(This is the thirty-eighth entry in the The Modern Library Reading Challenge, an ambitious project to read the entire Modern Library from #100 to #1. Previous entry: The Catcher in the Rye.)
Despite focusing almost exclusively on the upper and middle classes in his fiction, John Cheever was that rare New Yorker regular whose short stories never came across as off-puttingly imperious, superficially urbane, or especially pretentious (although he did don a mannered Mid-Atlantic accent for his television appearances; his 1981 appearance with John Updike on The Dick Cavett Show is highly recommended). But to be fair to Cheever, this Quincy native was also good for a number of gentle tales featuring small-town types trying to live out their grandiose dreams in the big city, as seen in “O City of Broken Dreams” and “Clancy in the Tower of Babel.”) One gets the sense from Cheever’s stories and his diaries that, for all of his hard drinking and his tormented sexuality, the man genuinely loved people and marveled over bizarre jewels mined from the commons. His writing voice led many to call him “the Chekhov of the suburbs,” although that appellation doesn’t do full justice to Cheever’s stratospheric talent or surprising range.
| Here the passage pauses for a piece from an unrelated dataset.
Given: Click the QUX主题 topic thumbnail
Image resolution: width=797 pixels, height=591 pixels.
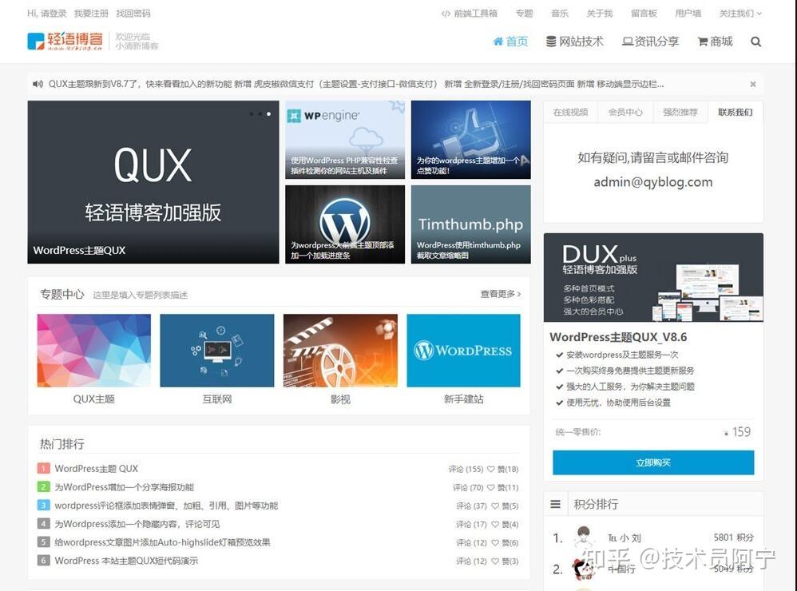Looking at the screenshot, I should point(93,350).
This emphasis on pedigree has caused many contemporary readers to align Cheever — much to the understandable chagrin of The Millions‘s Adam O’Fallon Price — with the equally great Raymond Carver, whose penetrating portraits of blue-color realism showed a similar talent for exhuming the irresistible madness buried within the quotidian. (Carver’s baker in “A Small, Good Thing” — with the surreal quality of his incessant phone calls to a grieving couple — could be a Cheever character. And indeed, Cheever and Carver were drinking buddies.) But Cheever worked a slightly less verisimilitudinous room that, even with its quasi-fantastical wainscotting, proved just as truthful as Carver’s grit. Cheever’s finest stories — “The Enormous Radio,” “Torch Song” (one of my personal favorites), and “The Swimmer” — nimbly corral the motley flocks of common anxieties into quietly surrealistic pastures situated somewhere between speculative fiction and magical realism. But Cheever’s bold storytelling strokes (a radio that airs the conversations of neighbors, people who age or who never age in strange ways) never seem to come across as overly conceptual or call attention to themselves because his characters are so vivid in their behavior. (“I wish you wouldn’t leave apple cores in the ashtrays,” says one of the overheard people in “The Enormous Radio,” “I hate the smell.” As a former smoker who practiced significant pulmonary zest while slowly killing himself, I’ve never seen anyone do this — not even the chain-inhaling slobs I shivered outside with in my dorm room days.) It’s an emphatic lesson that seems to have eluded priapic spec-fic hacks like David Brin, Orson Scott Card, and John Scalzi, who are more interested in bloviating and showing how “clever” they are rather than practicing the art of writing fiction, much less humility, in any notable manner (and, in Card’s case, a monotonously homophobic one).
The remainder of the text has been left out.